Whatever the lines below say, output them exactly.

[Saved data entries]

____

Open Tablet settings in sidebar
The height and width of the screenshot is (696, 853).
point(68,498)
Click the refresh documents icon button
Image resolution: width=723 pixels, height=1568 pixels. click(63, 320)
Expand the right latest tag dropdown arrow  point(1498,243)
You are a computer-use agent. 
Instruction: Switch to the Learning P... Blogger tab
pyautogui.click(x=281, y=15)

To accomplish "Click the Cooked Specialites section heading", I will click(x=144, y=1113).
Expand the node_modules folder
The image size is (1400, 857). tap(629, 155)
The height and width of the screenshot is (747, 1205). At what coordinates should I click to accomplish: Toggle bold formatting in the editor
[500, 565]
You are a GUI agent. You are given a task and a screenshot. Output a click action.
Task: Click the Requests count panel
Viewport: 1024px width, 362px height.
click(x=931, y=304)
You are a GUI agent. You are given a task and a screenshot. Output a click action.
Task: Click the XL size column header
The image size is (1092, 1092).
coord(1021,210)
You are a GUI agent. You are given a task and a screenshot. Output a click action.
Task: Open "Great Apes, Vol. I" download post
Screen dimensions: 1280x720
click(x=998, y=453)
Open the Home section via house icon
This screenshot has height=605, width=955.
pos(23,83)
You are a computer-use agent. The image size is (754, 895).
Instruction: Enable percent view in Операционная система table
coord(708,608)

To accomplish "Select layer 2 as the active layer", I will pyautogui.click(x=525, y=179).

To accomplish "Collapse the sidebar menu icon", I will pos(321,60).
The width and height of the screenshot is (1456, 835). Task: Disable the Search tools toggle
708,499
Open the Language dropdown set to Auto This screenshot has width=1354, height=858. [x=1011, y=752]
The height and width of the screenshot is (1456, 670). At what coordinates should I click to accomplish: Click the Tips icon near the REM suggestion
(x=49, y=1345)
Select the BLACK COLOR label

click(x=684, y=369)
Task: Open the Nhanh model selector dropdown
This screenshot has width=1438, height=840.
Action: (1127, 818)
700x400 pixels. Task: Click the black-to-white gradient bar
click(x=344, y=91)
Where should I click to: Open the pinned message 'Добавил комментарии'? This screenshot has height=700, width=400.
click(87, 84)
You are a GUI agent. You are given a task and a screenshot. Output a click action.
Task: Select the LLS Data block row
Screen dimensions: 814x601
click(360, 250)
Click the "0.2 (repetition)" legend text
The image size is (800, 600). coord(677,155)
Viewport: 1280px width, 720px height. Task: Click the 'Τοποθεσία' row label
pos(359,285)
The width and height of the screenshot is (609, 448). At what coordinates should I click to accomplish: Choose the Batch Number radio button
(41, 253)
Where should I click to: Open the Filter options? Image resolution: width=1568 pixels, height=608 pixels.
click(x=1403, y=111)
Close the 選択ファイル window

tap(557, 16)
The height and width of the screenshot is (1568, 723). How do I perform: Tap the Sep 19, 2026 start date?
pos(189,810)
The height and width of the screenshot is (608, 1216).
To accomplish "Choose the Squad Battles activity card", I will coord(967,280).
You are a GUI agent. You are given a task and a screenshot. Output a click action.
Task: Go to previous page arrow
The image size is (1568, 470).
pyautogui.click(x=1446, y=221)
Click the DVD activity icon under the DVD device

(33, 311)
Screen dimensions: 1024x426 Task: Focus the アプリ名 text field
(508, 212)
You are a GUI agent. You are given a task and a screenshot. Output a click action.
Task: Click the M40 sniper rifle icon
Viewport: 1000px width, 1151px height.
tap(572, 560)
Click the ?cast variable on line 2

____

• ANSWER SECTION:
Open Tablet settings in sidebar
The height and width of the screenshot is (696, 853).
point(68,498)
Click the refresh documents icon button
Image resolution: width=723 pixels, height=1568 pixels. click(63, 320)
Expand the right latest tag dropdown arrow  point(1498,243)
You are a computer-use agent. 
Instruction: Switch to the Learning P... Blogger tab
pyautogui.click(x=281, y=15)

To accomplish "Click the Cooked Specialites section heading", I will click(x=144, y=1113).
Expand the node_modules folder
The image size is (1400, 857). tap(629, 155)
The height and width of the screenshot is (747, 1205). At what coordinates should I click to accomplish: Toggle bold formatting in the editor
[500, 565]
You are a GUI agent. You are given a task and a screenshot. Output a click action.
Task: Click the Requests count panel
Viewport: 1024px width, 362px height.
click(x=931, y=304)
You are a GUI agent. You are given a task and a screenshot. Output a click action.
Task: Click the XL size column header
The image size is (1092, 1092).
coord(1021,210)
You are a GUI agent. You are given a task and a screenshot. Output a click action.
Task: Open "Great Apes, Vol. I" download post
Screen dimensions: 1280x720
click(x=998, y=453)
Open the Home section via house icon
This screenshot has height=605, width=955.
pos(23,83)
You are a computer-use agent. The image size is (754, 895).
Instruction: Enable percent view in Операционная система table
coord(708,608)

To accomplish "Select layer 2 as the active layer", I will pyautogui.click(x=525, y=179).

To accomplish "Collapse the sidebar menu icon", I will pos(321,60).
The width and height of the screenshot is (1456, 835). Task: Disable the Search tools toggle
708,499
Open the Language dropdown set to Auto This screenshot has width=1354, height=858. [x=1011, y=752]
The height and width of the screenshot is (1456, 670). At what coordinates should I click to accomplish: Click the Tips icon near the REM suggestion
(x=49, y=1345)
Select the BLACK COLOR label

click(x=684, y=369)
Task: Open the Nhanh model selector dropdown
This screenshot has width=1438, height=840.
Action: (1127, 818)
700x400 pixels. Task: Click the black-to-white gradient bar
click(x=344, y=91)
Where should I click to: Open the pinned message 'Добавил комментарии'? This screenshot has height=700, width=400.
click(87, 84)
You are a GUI agent. You are given a task and a screenshot. Output a click action.
Task: Select the LLS Data block row
Screen dimensions: 814x601
click(360, 250)
Click the "0.2 (repetition)" legend text
The image size is (800, 600). coord(677,155)
Viewport: 1280px width, 720px height. Task: Click the 'Τοποθεσία' row label
pos(359,285)
The width and height of the screenshot is (609, 448). At what coordinates should I click to accomplish: Choose the Batch Number radio button
(41, 253)
Where should I click to: Open the Filter options? Image resolution: width=1568 pixels, height=608 pixels.
click(x=1403, y=111)
Close the 選択ファイル window

tap(557, 16)
The height and width of the screenshot is (1568, 723). How do I perform: Tap the Sep 19, 2026 start date?
pos(189,810)
The height and width of the screenshot is (608, 1216).
To accomplish "Choose the Squad Battles activity card", I will coord(967,280).
You are a GUI agent. You are given a task and a screenshot. Output a click action.
Task: Go to previous page arrow
The image size is (1568, 470).
pyautogui.click(x=1446, y=221)
Click the DVD activity icon under the DVD device

(33, 311)
Screen dimensions: 1024x426 Task: Focus the アプリ名 text field
(508, 212)
You are a GUI agent. You are given a task and a screenshot. Output a click action.
Task: Click the M40 sniper rifle icon
Viewport: 1000px width, 1151px height.
tap(572, 560)
Click the ?cast variable on line 2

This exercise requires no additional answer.